Technology handled irresponsibly corrupts. Remember EFNETeers flooding IRC? Or
the AOLers chatting?

Proof: <http://bash.org/?21154>

<NickBlasta> asl?

<Cryph> unf?

<NickBlasta> no

<NickBlasta> asl

<Cryph> unf?

<NickBlasta> u want the cyber

<NickBlasta> ?

<Cryph> unf!

<NickBlasta> fap fap

<[H]Klypr8> parlor.asf

<[H]Tongboy> lol, I come back for a minute on accident, and I see what looks
like 2 aolers trying to mate

Remember when 133t speak was cool, then became uncool and then proper spelling
and grammer became the norm again? SMS has stupified a lot of people - lk u
cnt u rd ths. One problem was solved (short messaging) and a bigger problem
was created (adults who don't know the proper use of grammar or how to spell).

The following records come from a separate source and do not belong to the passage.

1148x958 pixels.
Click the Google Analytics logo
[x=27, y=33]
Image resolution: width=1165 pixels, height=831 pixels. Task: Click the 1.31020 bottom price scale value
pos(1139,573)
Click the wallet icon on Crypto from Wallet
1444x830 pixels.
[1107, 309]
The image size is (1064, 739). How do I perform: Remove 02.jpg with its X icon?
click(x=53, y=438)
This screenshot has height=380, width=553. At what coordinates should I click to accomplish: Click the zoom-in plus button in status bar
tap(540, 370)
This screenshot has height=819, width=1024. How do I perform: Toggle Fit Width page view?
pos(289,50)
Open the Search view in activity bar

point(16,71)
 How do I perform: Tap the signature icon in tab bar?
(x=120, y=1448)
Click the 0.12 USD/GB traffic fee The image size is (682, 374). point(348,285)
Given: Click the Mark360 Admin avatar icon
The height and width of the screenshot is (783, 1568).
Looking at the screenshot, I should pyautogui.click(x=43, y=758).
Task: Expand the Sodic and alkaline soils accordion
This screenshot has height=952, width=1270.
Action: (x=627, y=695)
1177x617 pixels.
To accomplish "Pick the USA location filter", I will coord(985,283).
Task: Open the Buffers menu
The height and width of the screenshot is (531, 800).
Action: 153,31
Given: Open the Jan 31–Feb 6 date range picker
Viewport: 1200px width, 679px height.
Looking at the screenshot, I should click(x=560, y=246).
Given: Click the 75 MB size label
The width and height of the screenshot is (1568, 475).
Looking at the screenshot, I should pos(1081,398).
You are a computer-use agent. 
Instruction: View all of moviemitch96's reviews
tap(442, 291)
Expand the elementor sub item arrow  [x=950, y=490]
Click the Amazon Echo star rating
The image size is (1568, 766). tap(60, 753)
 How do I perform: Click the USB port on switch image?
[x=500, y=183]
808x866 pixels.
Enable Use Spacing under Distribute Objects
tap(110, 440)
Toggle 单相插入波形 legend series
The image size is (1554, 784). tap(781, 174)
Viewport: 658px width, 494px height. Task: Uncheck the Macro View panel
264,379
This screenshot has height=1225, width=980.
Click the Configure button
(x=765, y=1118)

The same thing is happening in the business sphere - people want software that
should know how to do their job. Inventory management? Writing out invoices?
Calculating tax? Selling your product?

I believe that dependence on technology to that degree indicates the persons
involved aren't capable of running their own business. If you can make a
business idea work 'offline' then you have a chance 'online' - otherwise you
are just betting the bank.

Good software can't make up for unskilled people. Don't blame the tools, blame
the users! (HAR HAR). After all, software is much easier to fix compared to
people.

------
mikecane
Pray there are still smart human beings to override the machines:

<http://en.wikipedia.org/wiki/Stanislav_Petrov>

------
PonyGumbo
>It won't be soon until even our coffee machine will crash and deprive us from
the much needed caffeine. How will we be able to work without coffee?

French press.

------
bdunbar
_Seriously. Stop playing pretend engineers._

As soon as the powers that be recognize that software is a craft, not an
engineering discipline.

------
quink
I think the problem solves itself quite elegantly:

"Never trust a computer you can't throw out a window."

\-- Steve Wozniak